Filha única, de funcionários públicos, que trabalhavam muito, e a menina ficava aos cuidados da avó paterna, dona Maria Borges Barbosa, para ela: “Vovó Maria Cunga, um poço de sabedoria”. Ela conta que as duas tinham uma relação de parceria e amizade, além de um espelho de orientação. Marinalva recebeu da matriarca o apelido de “Navinha”. Na juventude se debruçava para escutar a experiência da avó, mas não entendia a maneira dela se comunicar: apenas com ditados. Mas o tempo e a maturidade mudaram sua percepção: “Muitas das coisas que ela falava eu vim entender depois de velha”, lembra, antes de recitar o ditado predileto entre os tantos que ouviu: “O bom da viagem é a demora”.
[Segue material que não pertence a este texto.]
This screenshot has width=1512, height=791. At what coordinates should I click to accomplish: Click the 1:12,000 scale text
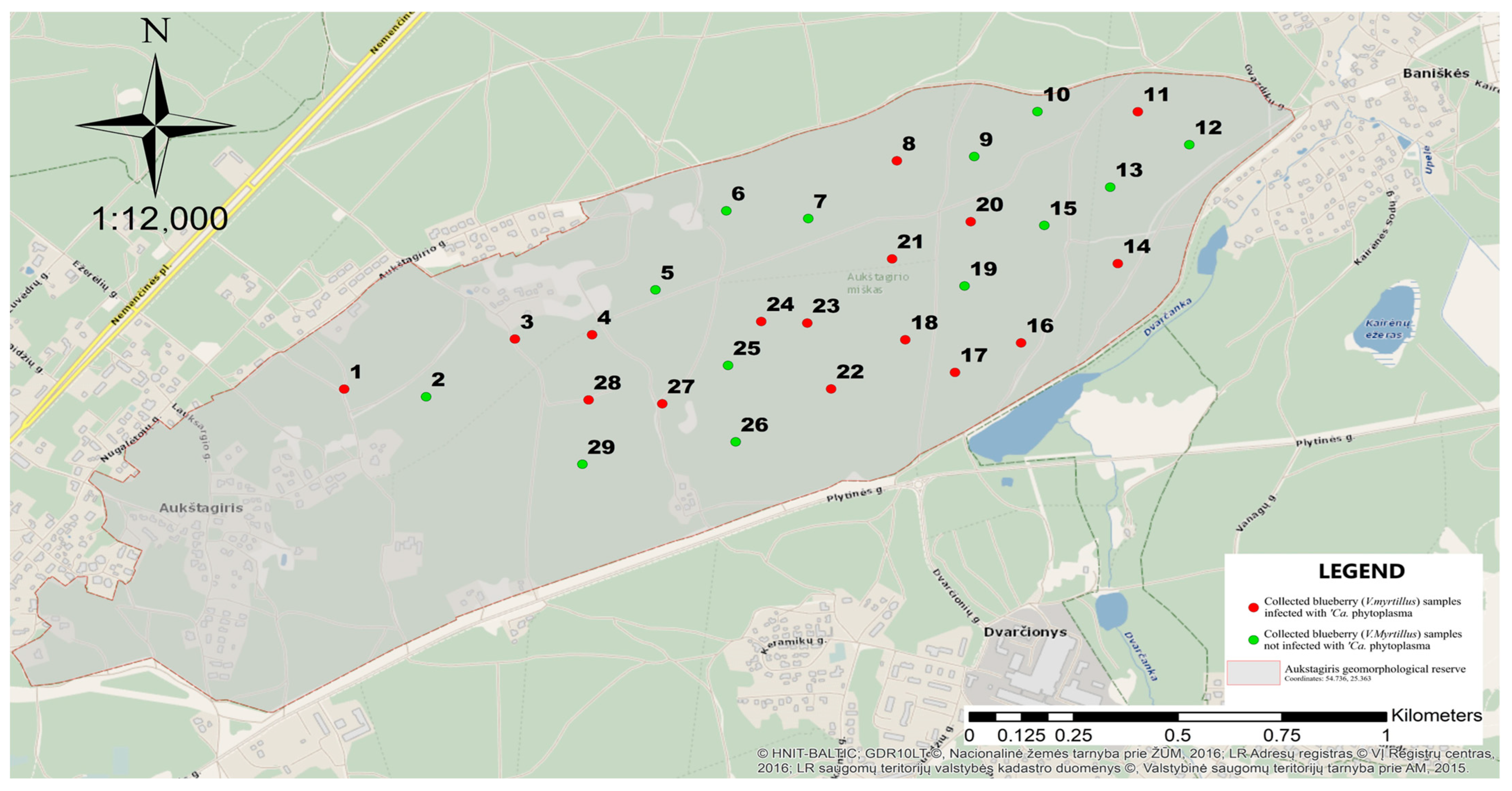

O tempo de escola foi um período de disciplina, mas também de muita traquinagem. Ela estudou no Colégio Estadual Góes Calmon, no bairro de Brotas, e sempre tirava boas notas. Em compensação, o padre, que ocupava a função de gestor da instituição na época, não era capaz de conter os planos mirabolantes que a jovem Navinha arquitetava com os amigos para se divertir nas aulas vagas.
Certa vez, no ano de 1968, ela conta que fizeram um túnel secreto atrás da cantina da escola. “A gente dizia que ia estudar na casa de um colega e levávamos papelão e roupas velhas, porque a roupa ficava impregnada de barro, e a gente ia, tapava a entrada do túnel com um armário, caía na rua, pintava, apertava as buzinas das portas, bulia nos ônibus, corria, corria e voltava pra escola”, conta ela, cheia de lembranças. E não parava por aí, dentro das escola também tinha “arte” escondida: ela pegava as respostas das provas para passar aos colegas. Ela conta que foram tantas as travessuras, que brinca que gostaria de reunir todos os seus professores em praça pública e pedir perdão.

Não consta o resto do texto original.